[Source data]

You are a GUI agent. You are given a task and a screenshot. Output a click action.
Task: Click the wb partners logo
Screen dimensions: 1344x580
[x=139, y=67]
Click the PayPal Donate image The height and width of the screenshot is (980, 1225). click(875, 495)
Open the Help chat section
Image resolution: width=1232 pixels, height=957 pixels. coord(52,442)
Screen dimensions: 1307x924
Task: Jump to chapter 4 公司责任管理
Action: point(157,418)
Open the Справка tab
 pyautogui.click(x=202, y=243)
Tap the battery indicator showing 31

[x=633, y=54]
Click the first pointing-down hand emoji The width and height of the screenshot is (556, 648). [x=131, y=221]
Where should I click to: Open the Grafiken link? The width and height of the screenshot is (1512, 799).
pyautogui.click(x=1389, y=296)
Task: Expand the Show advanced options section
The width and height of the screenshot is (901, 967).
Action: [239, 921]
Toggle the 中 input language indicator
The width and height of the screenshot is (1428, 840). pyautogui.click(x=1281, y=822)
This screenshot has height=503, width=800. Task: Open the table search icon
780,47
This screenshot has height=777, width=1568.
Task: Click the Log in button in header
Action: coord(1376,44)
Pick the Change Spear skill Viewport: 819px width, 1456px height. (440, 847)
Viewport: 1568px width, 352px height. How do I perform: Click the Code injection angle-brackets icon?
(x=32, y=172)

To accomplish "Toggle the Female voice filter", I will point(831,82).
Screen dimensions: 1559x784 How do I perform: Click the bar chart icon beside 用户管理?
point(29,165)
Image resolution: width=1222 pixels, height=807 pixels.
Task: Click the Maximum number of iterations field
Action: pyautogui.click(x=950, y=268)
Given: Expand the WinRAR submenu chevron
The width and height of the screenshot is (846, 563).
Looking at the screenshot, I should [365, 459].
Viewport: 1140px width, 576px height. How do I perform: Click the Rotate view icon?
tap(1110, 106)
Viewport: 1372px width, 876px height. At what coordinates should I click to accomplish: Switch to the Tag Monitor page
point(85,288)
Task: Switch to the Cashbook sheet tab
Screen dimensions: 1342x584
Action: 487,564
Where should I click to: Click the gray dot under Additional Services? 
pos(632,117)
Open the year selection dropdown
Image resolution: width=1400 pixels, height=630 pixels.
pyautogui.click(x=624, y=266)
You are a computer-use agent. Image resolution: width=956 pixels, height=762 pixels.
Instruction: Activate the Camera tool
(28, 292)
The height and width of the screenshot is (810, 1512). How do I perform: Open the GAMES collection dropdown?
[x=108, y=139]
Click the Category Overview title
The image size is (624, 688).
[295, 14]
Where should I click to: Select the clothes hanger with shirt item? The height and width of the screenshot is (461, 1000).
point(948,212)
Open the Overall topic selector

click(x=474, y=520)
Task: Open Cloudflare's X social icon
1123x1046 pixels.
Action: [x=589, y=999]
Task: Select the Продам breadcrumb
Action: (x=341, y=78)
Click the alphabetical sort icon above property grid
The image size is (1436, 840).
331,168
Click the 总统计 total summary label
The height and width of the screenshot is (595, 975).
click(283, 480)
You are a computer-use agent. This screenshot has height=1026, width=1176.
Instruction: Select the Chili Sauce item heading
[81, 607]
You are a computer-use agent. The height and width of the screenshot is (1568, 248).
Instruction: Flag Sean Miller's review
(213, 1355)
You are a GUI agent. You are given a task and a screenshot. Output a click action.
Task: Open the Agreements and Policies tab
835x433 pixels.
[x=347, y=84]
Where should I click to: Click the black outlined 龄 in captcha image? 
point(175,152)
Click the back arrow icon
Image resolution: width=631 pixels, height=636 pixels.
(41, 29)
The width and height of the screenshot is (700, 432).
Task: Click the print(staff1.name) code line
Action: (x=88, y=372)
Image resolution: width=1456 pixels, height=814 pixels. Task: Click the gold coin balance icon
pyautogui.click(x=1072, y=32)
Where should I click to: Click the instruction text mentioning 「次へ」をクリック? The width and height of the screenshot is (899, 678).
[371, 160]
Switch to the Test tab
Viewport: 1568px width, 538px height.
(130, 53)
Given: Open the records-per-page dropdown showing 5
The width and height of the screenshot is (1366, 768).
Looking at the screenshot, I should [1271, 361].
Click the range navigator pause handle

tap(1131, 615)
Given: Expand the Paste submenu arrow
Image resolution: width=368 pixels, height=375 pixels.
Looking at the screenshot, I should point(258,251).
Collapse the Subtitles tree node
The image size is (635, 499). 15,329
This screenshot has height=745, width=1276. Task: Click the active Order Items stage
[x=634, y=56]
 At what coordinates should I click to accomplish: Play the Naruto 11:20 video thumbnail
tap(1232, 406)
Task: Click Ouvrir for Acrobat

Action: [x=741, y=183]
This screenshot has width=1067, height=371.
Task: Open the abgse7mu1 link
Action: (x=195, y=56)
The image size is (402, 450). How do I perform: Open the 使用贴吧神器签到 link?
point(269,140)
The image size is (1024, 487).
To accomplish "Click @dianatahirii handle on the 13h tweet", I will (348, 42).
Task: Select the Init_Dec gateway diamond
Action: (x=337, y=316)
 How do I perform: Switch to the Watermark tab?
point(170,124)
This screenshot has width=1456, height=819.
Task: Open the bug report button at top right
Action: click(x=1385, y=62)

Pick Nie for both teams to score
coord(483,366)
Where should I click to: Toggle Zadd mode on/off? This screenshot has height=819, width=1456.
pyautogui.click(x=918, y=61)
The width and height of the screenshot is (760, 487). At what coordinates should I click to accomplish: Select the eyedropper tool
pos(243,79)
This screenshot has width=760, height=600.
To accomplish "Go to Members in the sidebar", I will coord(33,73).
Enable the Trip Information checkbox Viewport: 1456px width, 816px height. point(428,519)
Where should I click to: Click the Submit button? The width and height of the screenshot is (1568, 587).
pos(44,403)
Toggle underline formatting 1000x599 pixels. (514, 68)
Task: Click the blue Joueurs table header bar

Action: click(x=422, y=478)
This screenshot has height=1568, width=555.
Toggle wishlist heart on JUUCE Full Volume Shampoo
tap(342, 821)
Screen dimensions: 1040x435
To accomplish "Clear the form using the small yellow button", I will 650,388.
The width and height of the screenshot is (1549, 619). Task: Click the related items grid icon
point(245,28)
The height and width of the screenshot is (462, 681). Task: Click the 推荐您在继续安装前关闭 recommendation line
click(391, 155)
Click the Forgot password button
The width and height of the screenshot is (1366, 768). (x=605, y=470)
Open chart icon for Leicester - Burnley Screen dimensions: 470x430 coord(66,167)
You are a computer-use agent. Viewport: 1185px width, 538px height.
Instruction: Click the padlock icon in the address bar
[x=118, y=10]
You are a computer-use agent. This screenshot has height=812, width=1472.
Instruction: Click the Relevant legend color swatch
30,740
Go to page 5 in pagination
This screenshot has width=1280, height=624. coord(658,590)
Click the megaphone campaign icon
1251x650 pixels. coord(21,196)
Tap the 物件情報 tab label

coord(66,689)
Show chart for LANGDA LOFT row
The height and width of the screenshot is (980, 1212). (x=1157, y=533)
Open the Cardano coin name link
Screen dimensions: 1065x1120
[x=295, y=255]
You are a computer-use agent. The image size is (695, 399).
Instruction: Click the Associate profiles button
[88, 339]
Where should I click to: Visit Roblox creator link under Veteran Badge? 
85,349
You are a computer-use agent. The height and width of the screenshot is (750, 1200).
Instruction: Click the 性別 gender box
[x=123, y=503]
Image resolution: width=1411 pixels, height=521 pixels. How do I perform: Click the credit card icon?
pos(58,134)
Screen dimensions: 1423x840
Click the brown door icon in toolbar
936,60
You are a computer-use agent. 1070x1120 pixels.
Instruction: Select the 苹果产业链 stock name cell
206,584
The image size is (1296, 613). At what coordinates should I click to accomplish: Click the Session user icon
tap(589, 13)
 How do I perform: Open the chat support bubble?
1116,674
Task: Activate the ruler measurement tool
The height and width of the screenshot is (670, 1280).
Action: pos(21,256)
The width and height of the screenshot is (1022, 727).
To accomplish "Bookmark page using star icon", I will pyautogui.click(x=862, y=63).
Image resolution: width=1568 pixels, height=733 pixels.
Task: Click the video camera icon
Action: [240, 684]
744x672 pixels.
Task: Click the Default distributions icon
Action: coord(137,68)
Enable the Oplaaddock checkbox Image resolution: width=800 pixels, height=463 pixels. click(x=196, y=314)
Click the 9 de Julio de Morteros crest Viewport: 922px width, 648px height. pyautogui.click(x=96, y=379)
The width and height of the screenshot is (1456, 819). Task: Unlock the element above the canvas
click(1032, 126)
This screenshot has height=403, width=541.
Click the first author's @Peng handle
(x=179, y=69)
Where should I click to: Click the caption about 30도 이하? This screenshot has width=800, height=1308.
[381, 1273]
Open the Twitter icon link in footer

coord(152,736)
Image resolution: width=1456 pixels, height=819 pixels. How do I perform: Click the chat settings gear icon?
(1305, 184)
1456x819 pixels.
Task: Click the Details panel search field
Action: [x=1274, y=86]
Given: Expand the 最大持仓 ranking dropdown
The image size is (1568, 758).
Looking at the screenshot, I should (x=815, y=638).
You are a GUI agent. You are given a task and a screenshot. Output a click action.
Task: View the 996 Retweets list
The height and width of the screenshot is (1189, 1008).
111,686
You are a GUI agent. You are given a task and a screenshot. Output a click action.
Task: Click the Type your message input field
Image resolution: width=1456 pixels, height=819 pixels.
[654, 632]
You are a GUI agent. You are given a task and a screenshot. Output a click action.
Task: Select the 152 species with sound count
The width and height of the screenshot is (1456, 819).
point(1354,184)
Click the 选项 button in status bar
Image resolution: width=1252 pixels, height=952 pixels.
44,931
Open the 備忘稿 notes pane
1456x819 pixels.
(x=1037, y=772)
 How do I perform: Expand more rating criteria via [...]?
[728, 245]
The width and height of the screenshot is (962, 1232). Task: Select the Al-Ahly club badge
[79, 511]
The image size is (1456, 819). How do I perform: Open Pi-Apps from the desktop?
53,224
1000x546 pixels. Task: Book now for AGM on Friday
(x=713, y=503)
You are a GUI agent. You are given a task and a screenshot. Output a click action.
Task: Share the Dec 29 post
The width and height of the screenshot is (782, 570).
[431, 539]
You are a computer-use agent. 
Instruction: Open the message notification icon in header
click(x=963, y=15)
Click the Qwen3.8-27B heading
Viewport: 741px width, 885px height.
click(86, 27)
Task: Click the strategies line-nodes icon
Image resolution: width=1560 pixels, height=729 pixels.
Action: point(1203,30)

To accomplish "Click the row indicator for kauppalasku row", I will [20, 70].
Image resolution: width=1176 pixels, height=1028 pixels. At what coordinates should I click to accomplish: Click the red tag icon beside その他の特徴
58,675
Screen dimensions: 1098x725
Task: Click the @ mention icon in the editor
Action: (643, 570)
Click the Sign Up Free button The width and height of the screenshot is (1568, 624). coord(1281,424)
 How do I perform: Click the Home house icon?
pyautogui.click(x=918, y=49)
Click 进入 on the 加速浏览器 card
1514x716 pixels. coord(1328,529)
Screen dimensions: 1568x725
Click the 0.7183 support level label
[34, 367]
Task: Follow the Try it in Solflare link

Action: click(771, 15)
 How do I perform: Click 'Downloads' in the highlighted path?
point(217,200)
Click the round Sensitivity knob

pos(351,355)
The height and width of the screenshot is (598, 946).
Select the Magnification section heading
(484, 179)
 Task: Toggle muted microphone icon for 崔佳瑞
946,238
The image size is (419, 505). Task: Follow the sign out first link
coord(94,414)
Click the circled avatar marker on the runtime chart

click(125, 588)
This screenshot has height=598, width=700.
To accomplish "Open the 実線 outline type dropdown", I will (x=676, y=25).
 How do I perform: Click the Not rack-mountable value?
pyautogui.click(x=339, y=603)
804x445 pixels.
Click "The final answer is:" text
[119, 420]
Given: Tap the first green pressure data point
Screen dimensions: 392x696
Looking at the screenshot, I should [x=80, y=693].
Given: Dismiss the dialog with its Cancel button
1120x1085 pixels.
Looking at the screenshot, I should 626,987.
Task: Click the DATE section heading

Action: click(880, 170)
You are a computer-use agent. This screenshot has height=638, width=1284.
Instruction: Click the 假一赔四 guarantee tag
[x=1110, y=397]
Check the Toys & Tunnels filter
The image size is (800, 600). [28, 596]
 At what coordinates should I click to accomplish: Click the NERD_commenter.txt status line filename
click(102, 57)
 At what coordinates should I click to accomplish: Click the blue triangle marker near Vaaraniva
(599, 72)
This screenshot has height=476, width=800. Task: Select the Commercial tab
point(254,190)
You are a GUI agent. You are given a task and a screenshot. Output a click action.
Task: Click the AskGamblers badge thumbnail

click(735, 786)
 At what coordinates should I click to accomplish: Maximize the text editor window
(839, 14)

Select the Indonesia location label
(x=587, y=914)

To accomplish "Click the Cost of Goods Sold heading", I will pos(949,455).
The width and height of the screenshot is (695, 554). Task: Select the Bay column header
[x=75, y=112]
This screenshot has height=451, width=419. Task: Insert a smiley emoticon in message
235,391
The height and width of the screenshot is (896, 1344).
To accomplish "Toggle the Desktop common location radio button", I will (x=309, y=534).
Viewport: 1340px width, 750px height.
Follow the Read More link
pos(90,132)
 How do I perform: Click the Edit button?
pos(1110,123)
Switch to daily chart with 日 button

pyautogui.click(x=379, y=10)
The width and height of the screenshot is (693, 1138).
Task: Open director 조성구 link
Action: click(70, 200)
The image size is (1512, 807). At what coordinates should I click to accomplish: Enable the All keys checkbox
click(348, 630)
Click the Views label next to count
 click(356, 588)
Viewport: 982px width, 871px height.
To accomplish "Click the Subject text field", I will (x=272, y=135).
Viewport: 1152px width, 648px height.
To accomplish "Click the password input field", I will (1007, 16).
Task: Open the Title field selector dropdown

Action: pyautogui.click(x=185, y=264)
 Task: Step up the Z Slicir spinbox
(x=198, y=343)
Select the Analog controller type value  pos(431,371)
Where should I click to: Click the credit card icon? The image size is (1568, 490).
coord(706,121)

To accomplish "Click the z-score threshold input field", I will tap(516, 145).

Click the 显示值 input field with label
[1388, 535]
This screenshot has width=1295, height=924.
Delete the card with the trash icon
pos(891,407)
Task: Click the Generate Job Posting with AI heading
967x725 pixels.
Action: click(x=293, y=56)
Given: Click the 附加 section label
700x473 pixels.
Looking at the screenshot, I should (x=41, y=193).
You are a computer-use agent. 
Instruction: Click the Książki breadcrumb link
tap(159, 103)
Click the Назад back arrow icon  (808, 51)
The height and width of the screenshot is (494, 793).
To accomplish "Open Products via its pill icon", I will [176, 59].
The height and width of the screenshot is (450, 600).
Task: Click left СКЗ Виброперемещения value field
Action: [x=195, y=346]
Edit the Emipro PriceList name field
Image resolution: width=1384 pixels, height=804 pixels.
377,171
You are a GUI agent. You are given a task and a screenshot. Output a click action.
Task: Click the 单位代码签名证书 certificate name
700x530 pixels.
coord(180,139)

What you have to do:
Can you rewrite the records between the line holding "Toggle underline formatting" and the line holding "[x=295, y=255]", inclusive, substituting "symbol" for "icon" and leaving everything else unchanged?

Exercise answer:
Toggle underline formatting 1000x599 pixels. (514, 68)
Task: Click the blue Joueurs table header bar

Action: click(x=422, y=478)
This screenshot has height=1568, width=555.
Toggle wishlist heart on JUUCE Full Volume Shampoo
tap(342, 821)
Screen dimensions: 1040x435
To accomplish "Clear the form using the small yellow button", I will 650,388.
The width and height of the screenshot is (1549, 619). Task: Click the related items grid symbol
point(245,28)
The height and width of the screenshot is (462, 681). Task: Click the 推荐您在继续安装前关闭 recommendation line
click(391, 155)
Click the Forgot password button
The width and height of the screenshot is (1366, 768). (x=605, y=470)
Open chart symbol for Leicester - Burnley Screen dimensions: 470x430 coord(66,167)
You are a computer-use agent. Viewport: 1185px width, 538px height.
Instruction: Click the padlock symbol in the address bar
[x=118, y=10]
You are a computer-use agent. This screenshot has height=812, width=1472.
Instruction: Click the Relevant legend color swatch
30,740
Go to page 5 in pagination
This screenshot has width=1280, height=624. coord(658,590)
Click the megaphone campaign symbol
1251x650 pixels. coord(21,196)
Tap the 物件情報 tab label

coord(66,689)
Show chart for LANGDA LOFT row
The height and width of the screenshot is (980, 1212). (x=1157, y=533)
Open the Cardano coin name link
Screen dimensions: 1065x1120
[x=295, y=255]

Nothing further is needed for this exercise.